Work instructions:
Return exactly those lines of the material below that fall between the line holding "Given: Go to next stacks page" and the line holding "You are a GUI", inclusive.

====== Dataset records ======

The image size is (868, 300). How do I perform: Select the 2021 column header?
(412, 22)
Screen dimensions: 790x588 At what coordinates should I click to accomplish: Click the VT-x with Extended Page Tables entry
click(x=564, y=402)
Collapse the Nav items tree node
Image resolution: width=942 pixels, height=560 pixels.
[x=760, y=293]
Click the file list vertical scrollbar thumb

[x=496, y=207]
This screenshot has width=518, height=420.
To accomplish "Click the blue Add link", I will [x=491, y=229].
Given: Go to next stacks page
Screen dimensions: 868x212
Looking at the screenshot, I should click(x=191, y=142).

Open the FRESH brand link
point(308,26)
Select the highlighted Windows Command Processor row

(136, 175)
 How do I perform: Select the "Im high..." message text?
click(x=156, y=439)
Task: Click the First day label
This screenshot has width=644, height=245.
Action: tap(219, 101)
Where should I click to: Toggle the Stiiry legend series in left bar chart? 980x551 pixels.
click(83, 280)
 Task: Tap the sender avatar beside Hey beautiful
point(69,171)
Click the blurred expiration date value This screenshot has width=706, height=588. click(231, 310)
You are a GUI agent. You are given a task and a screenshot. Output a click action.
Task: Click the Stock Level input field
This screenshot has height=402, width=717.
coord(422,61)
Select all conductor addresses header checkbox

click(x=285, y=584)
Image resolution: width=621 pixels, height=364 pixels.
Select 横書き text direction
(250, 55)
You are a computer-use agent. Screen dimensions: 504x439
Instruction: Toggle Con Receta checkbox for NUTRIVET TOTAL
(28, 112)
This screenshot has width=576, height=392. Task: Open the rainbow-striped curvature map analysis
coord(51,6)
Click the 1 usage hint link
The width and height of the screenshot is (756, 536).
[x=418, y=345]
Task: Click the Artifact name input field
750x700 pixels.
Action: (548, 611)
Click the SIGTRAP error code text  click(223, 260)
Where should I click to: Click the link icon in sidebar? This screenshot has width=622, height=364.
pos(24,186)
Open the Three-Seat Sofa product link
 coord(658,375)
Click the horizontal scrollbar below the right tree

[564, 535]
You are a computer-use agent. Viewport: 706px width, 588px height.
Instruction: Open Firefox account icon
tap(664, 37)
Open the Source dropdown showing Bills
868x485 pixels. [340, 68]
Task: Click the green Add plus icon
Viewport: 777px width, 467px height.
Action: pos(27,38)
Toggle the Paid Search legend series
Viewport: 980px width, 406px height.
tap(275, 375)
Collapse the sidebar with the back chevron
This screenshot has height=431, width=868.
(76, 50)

======

Answer below:
Given: Go to next stacks page
Screen dimensions: 868x212
Looking at the screenshot, I should click(x=191, y=142).

Open the FRESH brand link
point(308,26)
Select the highlighted Windows Command Processor row

(136, 175)
 How do I perform: Select the "Im high..." message text?
click(x=156, y=439)
Task: Click the First day label
This screenshot has width=644, height=245.
Action: tap(219, 101)
Where should I click to: Toggle the Stiiry legend series in left bar chart? 980x551 pixels.
click(83, 280)
 Task: Tap the sender avatar beside Hey beautiful
point(69,171)
Click the blurred expiration date value This screenshot has width=706, height=588. click(231, 310)
You are a GUI agent. You are given a task and a screenshot. Output a click action.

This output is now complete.